I would love to see!


----------



## Skunkworkx (Apr 2, 2011)

sub'd

Just never know


----------



## eichensehr (Sep 16, 2012)

subscribed!


----------



## kybeau (Oct 23, 2005)

Subscribed

and would a youtube video of u making one be out of the question lol


----------



## lazyhubby70 (Jan 10, 2012)

Your knives are amazing. Interested in what you teach. Thanks.

Lazy


----------



## prairieboy (Aug 19, 2009)

In.Looking forward to it!


----------



## monsterbuckrick (Aug 14, 2009)

Remmy, great as usual. The 2 I have that you made are displayed in my cabinet in my living room with my wifes Armani statues. I get more compliments on the knives. By the way i have some more antlers for you I will send this fall. Hope to get a few more. Are you setting up a show in Dec?


----------



## rembrandt (Jan 17, 2004)

Just a few more photos of my favorite.......


----------



## welovehoneybees (Aug 3, 2013)

rembrandt said:


> If anybody would like to see how I make these knives I will go thru the process step by step and maybe it will help somone make their own........Here are some photos of them......


I'm new on here and this is the first time I'v replied so I hope I'm where I'm supposed to be! But, I would LOVE to learn how to make these knives! A good hand made knife is hard to come by! Thanx!


----------



## redwingnut22 (Mar 28, 2006)

yeah, lets see how you make your knives!


----------



## BowTeker01 (Aug 31, 2009)

Beautiful knives man. What part of Bama do you live?


----------



## b0mb3r (Aug 3, 2013)

im in


----------



## slowen (Jun 27, 2006)

Still waiting!


----------



## .BuckHunt. (May 12, 2008)

I'm in, would love to be able to something like you do someday.


----------



## rembrandt (Jan 17, 2004)

ofashea said:


> Still waiting!


I have a nice workshop waiting for me in AL. I'm not leaving Texas till the 9th and it will take me a few days to get all set up. Look at the middle of the month before I can get started.........


----------



## rembrandt (Jan 17, 2004)

BowTeker01 said:


> Beautiful knives man. What part of Bama do you live?


Just north of Talladega........between there and Munford.....I have a nice art studio and a nice workshop for archery and knife making.


----------



## rembrandt (Jan 17, 2004)

.BuckHunt. said:


> I'm in, would love to be able to something like you do someday.


I hope as I show the steps, it will get people started making their own......I don't make very many from blanks, I buy the blades with hidden tangs and start from there. I don't have the time to cut out the blades and grind on them. I buy two different kinds of blades, damascus and stainless steel........


----------



## rembrandt (Jan 17, 2004)

monsterbuckrick said:


> Remmy, great as usual. The 2 I have that you made are displayed in my cabinet in my living room with my wifes Armani statues.
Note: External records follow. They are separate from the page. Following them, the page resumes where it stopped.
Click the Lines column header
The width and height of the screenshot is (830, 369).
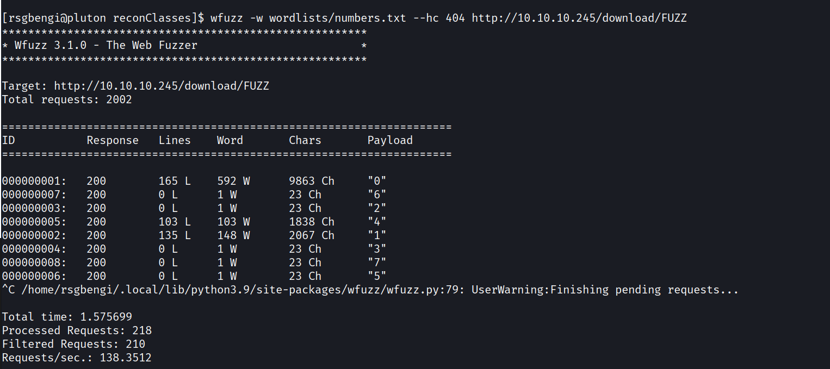(x=175, y=140)
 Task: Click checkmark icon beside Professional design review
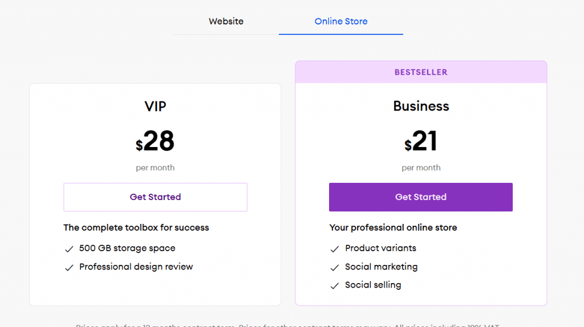point(69,267)
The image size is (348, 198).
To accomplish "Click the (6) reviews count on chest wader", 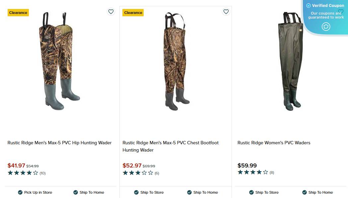I will point(157,173).
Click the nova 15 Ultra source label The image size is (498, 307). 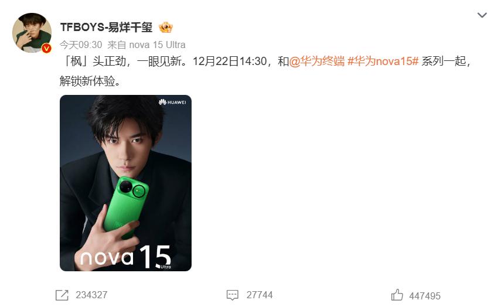click(x=158, y=45)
I get more compliments on the knives. By the way i have some more antlers for you I will send this fall. Hope to get a few more. Are you setting up a show in Dec?


When Nov. rolls around I will probably have 30 or so for their Christmas show. It will be in the Herritage Hall Museum in Talladega. I sold six knives last year in a very depressed state and I hope the economy is better this year........


----------



## rembrandt (Jan 17, 2004)

Ballingerjon said:


> This is gonna be a good thread I can't wait to see how u make those beautiful knives


I appreciate that......I've been making knives ever since my Mountainman Rendezvous days back in the 90s. I can make two a day if everything goes OK and if there isn't a lot of inlays to deal with........also the jeweling of the blades take time and it is tiresome work.....


----------



## Samuraiarcher (May 26, 2006)

Can't wait to see the process!


----------



## mikeinhoodriver (Aug 4, 2011)

I would like to learn. Subscribed!


----------



## nick060200 (Jul 5, 2010)

You do great work. How many hours to make one?


----------



## Mike Szar (Jun 21, 2013)

Some beautiful knives you've got there, subscribed!


----------



## rembrandt (Jan 17, 2004)

nick060200 said:


> You do great work. How many hours to make one?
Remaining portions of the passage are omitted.